In ganz Asien gibt es inzwischen Chilisaucen im Stil von Sriracha; und sie alle verwenden fast identische Zutaten. Die Huy-Fong-Version, etwa, enthält Chilis, Salz, Zucker, Knoblauchpulver, Essigsäure, zwei natürliche Konservierungsstoffe und Xanthan als Verdickungsmittel. Was die thailändische Variante einzigartig macht, ist ihre Verwendung von eingelegtem Knoblauch anstelle von Knoblauchpulver. Laut den Foodhistorikern Chris und Steph von Chinese Cooking Demystified gibt es nur ein einziges weiteres bekanntes Beispiel einer solchen Chilisauce – eines aus der Stadt Guangzhou in Guangdong. Dort wurde bereits zu Beginn des 20. Jahrhunderts eine derartige Chilisauce produziert – und auch nach Thailand exportiert –, zwei ganze Generationen bevor Chakkapak mit ihrer Version zu experimentieren begann.
Diese kantonesische (etwas knoblauchlastigere) Version taucht bereits in Hongkong in den Achtzigerjahren des 19. Jahrhunderts auf, in den letzten Jahren der Qing-Dynastie. Damals traf sich eine kleine Gruppe junger Revolutionäre, die sich «Die vier Banditen» nannten, heimlich in einem kleinen Nudelrestaurant im Hongkonger Stadtteil SoHo (zu ihnen gehörte auch der junge Sun Yat-sen, der 1911 erfolgreich den Aufstand gegen den Kaiser anführte und später als erster Präsident der Republik China fungierte).
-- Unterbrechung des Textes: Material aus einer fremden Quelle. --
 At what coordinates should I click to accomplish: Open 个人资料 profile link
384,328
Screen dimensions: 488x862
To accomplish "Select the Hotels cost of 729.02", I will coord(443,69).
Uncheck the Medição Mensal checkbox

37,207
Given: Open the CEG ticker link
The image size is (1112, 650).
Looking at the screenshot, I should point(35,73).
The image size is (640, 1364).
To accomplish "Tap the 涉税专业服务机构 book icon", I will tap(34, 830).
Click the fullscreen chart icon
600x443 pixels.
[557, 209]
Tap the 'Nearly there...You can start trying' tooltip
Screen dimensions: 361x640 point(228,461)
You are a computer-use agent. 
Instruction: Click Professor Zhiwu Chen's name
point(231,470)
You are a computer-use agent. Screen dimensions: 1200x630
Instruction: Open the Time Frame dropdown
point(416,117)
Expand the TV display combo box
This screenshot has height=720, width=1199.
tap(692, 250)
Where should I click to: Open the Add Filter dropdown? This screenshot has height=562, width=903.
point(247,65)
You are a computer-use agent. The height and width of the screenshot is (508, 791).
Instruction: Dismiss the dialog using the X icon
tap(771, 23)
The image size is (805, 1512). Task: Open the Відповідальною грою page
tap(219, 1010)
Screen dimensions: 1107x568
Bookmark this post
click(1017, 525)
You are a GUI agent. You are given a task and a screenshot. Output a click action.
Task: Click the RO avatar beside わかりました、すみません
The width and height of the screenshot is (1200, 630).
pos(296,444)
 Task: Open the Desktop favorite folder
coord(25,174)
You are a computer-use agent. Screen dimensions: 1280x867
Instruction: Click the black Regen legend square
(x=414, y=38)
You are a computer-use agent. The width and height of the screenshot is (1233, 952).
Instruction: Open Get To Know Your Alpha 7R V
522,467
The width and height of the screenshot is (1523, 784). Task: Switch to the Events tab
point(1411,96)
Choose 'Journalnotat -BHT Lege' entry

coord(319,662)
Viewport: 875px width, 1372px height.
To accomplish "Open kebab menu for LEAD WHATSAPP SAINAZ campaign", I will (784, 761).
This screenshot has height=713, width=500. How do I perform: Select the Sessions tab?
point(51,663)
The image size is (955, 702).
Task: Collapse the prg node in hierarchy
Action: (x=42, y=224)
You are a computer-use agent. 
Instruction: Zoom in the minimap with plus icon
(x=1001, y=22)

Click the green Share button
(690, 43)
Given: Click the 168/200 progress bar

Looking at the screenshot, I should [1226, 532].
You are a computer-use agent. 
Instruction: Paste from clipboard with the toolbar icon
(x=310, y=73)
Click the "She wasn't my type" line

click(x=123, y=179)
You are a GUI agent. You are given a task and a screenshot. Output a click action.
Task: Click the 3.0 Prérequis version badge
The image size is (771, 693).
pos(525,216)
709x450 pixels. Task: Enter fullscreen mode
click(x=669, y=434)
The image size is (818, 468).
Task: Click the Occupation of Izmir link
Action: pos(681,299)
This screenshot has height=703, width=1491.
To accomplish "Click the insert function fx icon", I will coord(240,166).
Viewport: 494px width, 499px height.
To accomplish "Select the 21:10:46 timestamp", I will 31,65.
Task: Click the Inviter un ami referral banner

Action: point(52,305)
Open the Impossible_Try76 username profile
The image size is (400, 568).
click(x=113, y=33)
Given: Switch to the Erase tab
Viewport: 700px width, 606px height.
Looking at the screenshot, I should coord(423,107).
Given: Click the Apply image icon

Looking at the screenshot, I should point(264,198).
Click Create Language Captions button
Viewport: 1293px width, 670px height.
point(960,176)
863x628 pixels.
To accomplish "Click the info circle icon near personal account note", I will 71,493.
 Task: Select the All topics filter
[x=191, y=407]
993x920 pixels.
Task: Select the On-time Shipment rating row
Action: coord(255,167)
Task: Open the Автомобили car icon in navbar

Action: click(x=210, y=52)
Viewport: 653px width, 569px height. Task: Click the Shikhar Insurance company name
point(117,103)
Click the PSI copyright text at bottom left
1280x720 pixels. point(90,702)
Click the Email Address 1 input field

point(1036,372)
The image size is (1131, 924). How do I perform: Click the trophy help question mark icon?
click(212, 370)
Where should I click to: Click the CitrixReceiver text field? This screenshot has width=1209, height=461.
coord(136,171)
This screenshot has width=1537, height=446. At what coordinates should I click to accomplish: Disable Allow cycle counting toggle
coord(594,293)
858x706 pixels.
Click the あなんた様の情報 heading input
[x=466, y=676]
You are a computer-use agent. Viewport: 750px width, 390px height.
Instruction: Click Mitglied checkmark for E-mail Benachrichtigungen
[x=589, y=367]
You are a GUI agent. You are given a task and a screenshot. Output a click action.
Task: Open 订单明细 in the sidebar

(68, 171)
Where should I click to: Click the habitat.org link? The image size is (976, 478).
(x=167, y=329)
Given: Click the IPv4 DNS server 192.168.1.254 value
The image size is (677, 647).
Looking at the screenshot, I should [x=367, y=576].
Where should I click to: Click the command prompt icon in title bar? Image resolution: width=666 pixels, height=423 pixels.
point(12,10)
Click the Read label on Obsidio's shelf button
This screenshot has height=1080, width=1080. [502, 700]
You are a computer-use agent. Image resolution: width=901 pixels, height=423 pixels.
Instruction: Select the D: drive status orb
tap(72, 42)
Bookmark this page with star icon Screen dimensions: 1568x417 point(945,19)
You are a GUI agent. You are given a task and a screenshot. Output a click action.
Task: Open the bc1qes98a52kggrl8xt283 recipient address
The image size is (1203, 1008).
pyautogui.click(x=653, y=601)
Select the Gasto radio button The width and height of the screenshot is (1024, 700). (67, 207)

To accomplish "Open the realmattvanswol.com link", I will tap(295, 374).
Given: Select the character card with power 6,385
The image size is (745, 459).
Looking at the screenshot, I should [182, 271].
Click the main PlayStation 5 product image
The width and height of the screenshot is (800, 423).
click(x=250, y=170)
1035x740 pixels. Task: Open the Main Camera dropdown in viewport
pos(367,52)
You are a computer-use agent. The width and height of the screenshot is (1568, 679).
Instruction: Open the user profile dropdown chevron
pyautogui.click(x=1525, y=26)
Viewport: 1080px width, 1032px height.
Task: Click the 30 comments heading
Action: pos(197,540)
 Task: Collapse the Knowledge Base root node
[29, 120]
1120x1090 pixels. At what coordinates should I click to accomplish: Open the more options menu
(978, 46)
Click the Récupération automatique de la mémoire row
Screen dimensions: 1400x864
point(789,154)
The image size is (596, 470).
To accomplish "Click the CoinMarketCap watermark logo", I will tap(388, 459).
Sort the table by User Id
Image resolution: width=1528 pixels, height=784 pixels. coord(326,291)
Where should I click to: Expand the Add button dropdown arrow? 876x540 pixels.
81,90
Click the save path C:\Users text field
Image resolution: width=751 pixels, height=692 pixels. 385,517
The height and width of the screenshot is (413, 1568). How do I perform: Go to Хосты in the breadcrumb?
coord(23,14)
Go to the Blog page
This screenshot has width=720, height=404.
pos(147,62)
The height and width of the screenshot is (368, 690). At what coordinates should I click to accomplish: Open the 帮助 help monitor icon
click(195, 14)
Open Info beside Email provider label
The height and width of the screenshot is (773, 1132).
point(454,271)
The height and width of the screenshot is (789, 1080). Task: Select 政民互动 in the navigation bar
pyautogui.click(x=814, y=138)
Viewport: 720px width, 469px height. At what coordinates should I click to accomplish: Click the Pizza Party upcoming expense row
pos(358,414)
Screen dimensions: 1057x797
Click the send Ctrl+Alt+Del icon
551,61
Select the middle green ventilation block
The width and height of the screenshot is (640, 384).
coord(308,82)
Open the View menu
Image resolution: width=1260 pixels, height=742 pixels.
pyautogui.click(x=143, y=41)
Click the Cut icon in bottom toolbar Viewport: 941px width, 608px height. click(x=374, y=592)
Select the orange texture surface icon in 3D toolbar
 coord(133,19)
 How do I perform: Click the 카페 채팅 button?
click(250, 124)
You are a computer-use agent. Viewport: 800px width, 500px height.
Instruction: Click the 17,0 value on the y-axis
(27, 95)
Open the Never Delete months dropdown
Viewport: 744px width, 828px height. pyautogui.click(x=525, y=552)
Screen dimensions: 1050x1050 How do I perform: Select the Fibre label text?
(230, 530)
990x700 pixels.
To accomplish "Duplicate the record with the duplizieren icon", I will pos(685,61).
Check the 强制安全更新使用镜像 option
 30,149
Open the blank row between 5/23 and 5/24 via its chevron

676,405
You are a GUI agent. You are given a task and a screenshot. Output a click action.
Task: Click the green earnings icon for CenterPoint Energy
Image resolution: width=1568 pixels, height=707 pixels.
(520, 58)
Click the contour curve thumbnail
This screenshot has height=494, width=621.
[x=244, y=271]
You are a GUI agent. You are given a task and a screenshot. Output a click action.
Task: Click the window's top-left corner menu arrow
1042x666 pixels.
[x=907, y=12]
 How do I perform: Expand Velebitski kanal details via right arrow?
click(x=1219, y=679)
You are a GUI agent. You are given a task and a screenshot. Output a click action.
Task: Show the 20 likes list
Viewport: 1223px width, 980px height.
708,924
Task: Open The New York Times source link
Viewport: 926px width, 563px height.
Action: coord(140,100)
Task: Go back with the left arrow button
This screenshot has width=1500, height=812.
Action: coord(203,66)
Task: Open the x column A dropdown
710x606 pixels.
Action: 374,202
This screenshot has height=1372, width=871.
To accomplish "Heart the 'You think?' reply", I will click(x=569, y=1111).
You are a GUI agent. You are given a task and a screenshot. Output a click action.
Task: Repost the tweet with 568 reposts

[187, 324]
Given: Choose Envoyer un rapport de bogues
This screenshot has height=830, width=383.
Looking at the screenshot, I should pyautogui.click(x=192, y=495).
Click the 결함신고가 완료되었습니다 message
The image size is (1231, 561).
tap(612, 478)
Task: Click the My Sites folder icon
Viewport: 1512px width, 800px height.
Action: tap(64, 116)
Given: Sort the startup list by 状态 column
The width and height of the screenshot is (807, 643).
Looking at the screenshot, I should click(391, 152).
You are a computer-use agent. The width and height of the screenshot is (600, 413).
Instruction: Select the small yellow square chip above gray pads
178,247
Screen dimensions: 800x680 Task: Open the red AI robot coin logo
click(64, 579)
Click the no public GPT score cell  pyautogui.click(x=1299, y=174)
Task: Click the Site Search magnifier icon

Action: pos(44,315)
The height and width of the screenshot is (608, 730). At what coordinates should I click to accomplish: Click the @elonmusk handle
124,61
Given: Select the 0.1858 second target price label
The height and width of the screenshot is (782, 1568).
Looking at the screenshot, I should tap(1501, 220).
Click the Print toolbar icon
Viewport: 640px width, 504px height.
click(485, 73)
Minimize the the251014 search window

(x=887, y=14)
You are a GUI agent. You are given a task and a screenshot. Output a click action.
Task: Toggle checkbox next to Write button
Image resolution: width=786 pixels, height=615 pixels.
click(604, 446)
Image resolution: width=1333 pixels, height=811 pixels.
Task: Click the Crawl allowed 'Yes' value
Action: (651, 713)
Dort assen sie Wonton-Suppe mit einer Knoblauch-Chili-Sauce, die nachweislich der heutigen Sriracha-Sauce ähnelte.
Tatsächlich begann 1891 eine Marke namens Kam Chun Koon Yick mit der Abfüllung ihrer eigenen Version der Sauce nur einen Block entfernt von dem Ort, an dem sich die Gruppe von Sun Yat-sen traf. Um die Jahrhundertwende boomte das Geschäft bereits, und weitere zehn Jahre später wurde das Produkt auch in Übersee verkauft (es wurde sogar auf der British Empire Exhibition 1924 in Wembley ausgezeichnet).
Fassen wir also zusammen: Eine Chilisauce, die heute als Sriracha verkauft wird, wurde in den Zwanzigerjahren in kantonesische Expat-Gemeinden in aller Welt exportiert. Und zu dieser Zeit befand sich die grösste kantonesische Einwanderergruppe in Thailand ... im Städtchen Si Racha.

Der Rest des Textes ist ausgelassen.